Sintomi correlati quasi sempre presenti: agitazione, paranoia, angoscia, depressione e isolamento.

La diagnosi viene effettuata tramite esami di neuroimaging e test diagnostici. Dalla diagnosi l’aspettativa di vita nei casi peggiori è di 6/8 anni, molti possono sopravvivere anche fino a 20 anni dalla stessa.

Il nostro obiettivo è quello di allungare l’aspettativa di vita migliorandone la qualità, attraverso un efficiente assistenzialismo e una costante riabilitazione fisica e psichiatrica.

La riabilitazione motoria permette al paziente di combattere la progressiva riduzione della motilità.

La riabilitazione psichiatrica mira al potenziamento delle risorse ancora integre del paziente, attraverso tecniche riabilitative che si distinguono in: cognitive e sociali.

Il paziente affetto da malattia di Alzheimer, a causa del danno alla memoria, soprattutto a breve termine, che lo porta a non ricordare il nome dei propri cari, la strada per tornare a casa, il proprio paese di origine, persino se ha fatto colazione oppure no, è sottoposto a stress, che lo trascina dapprima in una forte angoscia e poi in una depressione profonda. La riabilitazione non può bloccare il decorso della malattia, ma lo può rallentare consentendo al paziente di poter vivere nel modo più dignitoso possibile.

Le tecniche di rimedio cognitivo mirano a potenziare le varie funzioni cognitive: memoria, attenzione, linguaggio, orientamento, capacità di ragionamento, vengono svolte sia individualmente che in piccoli gruppi, attraverso esercizi cartacei o computerizzati.

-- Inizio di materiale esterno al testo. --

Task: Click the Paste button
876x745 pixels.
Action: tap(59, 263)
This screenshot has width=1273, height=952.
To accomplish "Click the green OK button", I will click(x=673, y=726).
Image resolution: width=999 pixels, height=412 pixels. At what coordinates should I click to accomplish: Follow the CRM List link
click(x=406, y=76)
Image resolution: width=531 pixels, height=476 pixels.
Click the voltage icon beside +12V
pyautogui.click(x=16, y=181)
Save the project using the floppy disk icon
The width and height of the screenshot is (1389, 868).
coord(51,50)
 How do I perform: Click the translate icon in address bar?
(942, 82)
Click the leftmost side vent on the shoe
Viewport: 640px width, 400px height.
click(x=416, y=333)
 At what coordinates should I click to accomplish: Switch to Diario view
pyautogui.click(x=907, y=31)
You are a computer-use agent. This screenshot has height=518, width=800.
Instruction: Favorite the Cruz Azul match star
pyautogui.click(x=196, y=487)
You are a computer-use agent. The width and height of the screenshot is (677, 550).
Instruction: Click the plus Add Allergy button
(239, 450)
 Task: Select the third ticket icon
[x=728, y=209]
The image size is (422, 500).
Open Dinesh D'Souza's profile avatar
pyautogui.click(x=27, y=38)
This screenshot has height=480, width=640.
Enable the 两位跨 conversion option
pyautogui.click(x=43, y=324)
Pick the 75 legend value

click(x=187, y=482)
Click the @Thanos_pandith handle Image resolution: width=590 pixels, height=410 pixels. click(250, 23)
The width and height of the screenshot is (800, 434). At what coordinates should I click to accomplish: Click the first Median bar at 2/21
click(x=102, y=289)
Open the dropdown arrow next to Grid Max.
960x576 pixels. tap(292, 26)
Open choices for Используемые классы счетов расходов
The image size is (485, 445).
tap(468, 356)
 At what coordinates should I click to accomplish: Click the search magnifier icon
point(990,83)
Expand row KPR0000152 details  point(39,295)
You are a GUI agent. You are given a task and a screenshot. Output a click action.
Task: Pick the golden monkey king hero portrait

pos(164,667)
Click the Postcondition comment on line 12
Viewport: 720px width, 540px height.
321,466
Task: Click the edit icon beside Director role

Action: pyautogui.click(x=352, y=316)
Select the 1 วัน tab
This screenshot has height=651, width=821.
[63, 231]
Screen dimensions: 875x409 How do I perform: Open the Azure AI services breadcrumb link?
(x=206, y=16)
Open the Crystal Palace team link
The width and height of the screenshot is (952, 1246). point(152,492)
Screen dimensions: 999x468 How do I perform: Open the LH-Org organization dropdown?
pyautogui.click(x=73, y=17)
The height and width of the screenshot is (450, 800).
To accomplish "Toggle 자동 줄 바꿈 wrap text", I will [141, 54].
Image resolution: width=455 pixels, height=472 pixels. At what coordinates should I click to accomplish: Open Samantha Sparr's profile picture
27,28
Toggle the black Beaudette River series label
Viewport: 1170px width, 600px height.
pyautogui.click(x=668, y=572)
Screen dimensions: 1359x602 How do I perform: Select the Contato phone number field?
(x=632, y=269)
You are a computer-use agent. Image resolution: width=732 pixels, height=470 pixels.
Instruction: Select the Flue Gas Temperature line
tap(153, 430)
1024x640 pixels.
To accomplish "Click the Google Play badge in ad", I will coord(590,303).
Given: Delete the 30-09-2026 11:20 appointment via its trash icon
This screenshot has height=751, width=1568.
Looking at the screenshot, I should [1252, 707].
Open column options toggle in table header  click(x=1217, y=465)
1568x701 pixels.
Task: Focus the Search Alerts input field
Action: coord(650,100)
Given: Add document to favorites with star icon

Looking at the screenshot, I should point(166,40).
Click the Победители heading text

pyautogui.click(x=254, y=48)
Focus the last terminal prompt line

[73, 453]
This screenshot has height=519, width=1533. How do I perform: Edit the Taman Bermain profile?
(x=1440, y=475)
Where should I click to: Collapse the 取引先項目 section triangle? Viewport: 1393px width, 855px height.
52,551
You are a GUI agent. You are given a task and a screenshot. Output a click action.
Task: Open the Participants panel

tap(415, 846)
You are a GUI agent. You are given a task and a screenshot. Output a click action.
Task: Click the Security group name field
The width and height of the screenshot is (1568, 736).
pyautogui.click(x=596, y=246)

Le tecniche sociali permettono la risoluzione di problemi quotidiani, anche di convivenza con altri ospiti della struttura, fornendo le strategie necessarie al soggetto. Ove possibile, in pazienti non particolarmente compromessi, vengono insegnate tecniche di problem solving.

Quotidianamente il paziente viene stimolato da tutti gli operatori della struttura nella cura del sé e delle proprie autonomie, nello svolgere attività di terapia occupazionale, nel camminare e nell’evitare l’isolamento.

Ogni figura professionale non dedica la propria vita lavorativa alla cura della malattia ma alla cura della persona, proponendogli attività nuove, tenendo, sempre, bene a mente quali sono  gli elementi che fanno scatenare agitazioni e preoccupazioni per evitarle il più possibile e mettere costantemente il paziente  a proprio agio anche verso la malattia e farlo sentire ogni giorno una persona che non sta “perdendo pezzi”.

Il lavoro quotidiano di tutta l’equipe è quello di prendersi cura della persona, della propria dignità di essere umano.